(i) Foreign airline companies operating in or through India are required to submit to Reserve Bank through their bankers monthly statement (in duplicate) of their passage and freight collections and disbursements made therefrom in form SPM 1 duly signed by the Chief Executive in India of the airline in terms of paragraph 22 of the Guidelines (Annexure III). Applications for remittance of surplus passage fare and freight collections to the non-resident owners and operators of the foreign airline companies, as and when desired, should be made by their offices or agents in India to their bankers on form A2 along with the statement in form SPM 1 indicating, inter alia, the amount to be remitted. The concerned authorised dealer may allow the remittance of surplus funds provided the company has produced the necessary undertaking/certificate regarding payment of income-tax (cf. paragraph 3B.10). Before allowing the remittance, the bank should verify that the concerned airline has obtained the necessary permission from Reserve Bank under Section 29 of FERA 1973 for carrying on their commercial activity in India and also advise the concerned airline company that discrepant amounts noticed during the scrutiny of the statements by Reserve Bank or the amount remitted in excess of its entitlement should be brought to India immediately by the airline company concerned by inward remittance and no adjustment from other surplus funds held/future accretions, etc. would be permitted. Reserve Bank has, however, granted general permission vide its Notification No.F.E.R.A.202/99-RB dated 15th April 1999 to airline companies which are not incorporated in India and which do not have a branch, office or other place of business in India to carry on normal commercial activities in India through their local agents. Authorised dealers should, therefore, not insist on permission under Section 29 of FERA in such cases, but should obtain a certificate from the airline company or their agent in India concerned that DGCAs approval for on-line operations has been obtained.

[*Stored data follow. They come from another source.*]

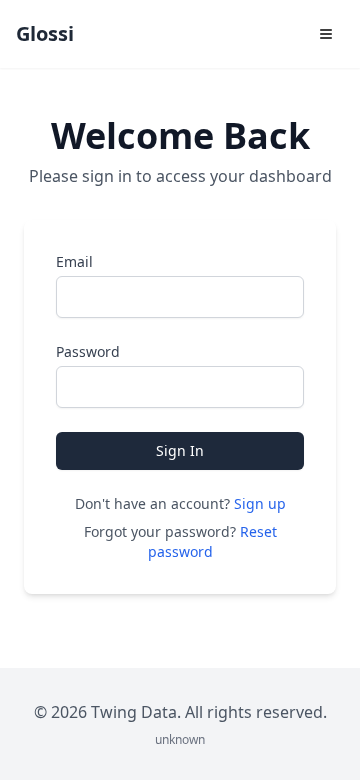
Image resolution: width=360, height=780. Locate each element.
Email (74, 261)
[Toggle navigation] (326, 34)
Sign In (180, 450)
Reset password (212, 541)
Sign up (260, 503)
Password (88, 351)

(ii) Likewise, foreign off-line carriers i.e. those airline companies which are not operating their services in or through India but are issuing their tickets and/or airway bills in India are required to submit to Reserve Bank through their bankers monthly statements (in duplicate) of their passage fare and freight collections and disbursements made therefrom in form SPM 1 duly signed by the Chief Executive in India of the airline or their General Sale Agents in India in terms of paragraph 22 of the Guidelines (Annexure III). Applications for remittance of surplus passage fare and freight collections should be made by their Offices or their Agents in India to their bankers on form A 2 alongwith the statement in form SPM 1, indicating, inter alia, the amount to be remitted. The authorised dealer may allow the remittance of passage fare/freight collections subject to the terms and conditions/documents prescribed in sub-paragraph (i) and after obtaining the following additional documents:
(a) A certificate from the airline company or their agent in India that there exists a bilateral service agreement between the Government of India and Government of the country of incorporation of the foreign airline company concerned.
(b) Undertaking/certificate regarding payment of income-tax (cf. paragraph 3B.10).
(iii) Authorised dealers may, on request, allow remittance upto 75% of remittable surplus (subject to availability of balance in the account) on ad-hoc basis as per quick estimates made by the foreign airline company/its agent, pending submission of statement SPM1 any time after the 20th of the month to which it relates. The balance amount of net remittable surplus may be allowed after scrutiny of the SPM1 statement. No further remittance should be allowed on ad-hoc basis till the relative SPM1 statement is submitted
(iv) One copy of the statement in form SPM 1 should be forwarded by the authorised dealer to Reserve Bank after completing the certificate mentioned therein immediately after making the remittance alongwith the undertaking/certificate regarding payment of income-tax (cf.paragraph 3B.10). The statement should be submitted irrespective of whether remittance of surplus funds out of India is intended to be applied for or not. Authorised dealer should also specifically confirm on form A2 that the remittance has been made on the basis of airlines statement in form SPM1 for the relevant month.
(v) Authorised dealers should watch the regular receipt of the monthly statements from the airlines concerned who are maintaining rupee accounts with them and bring to the notice of Reserve Bank cases where the statements are not received by them for any particular month.
(vi) Authorised dealers may ensure that foreign airline companies or their agents do not keep the surplus collections of passage fare and freight in term deposits.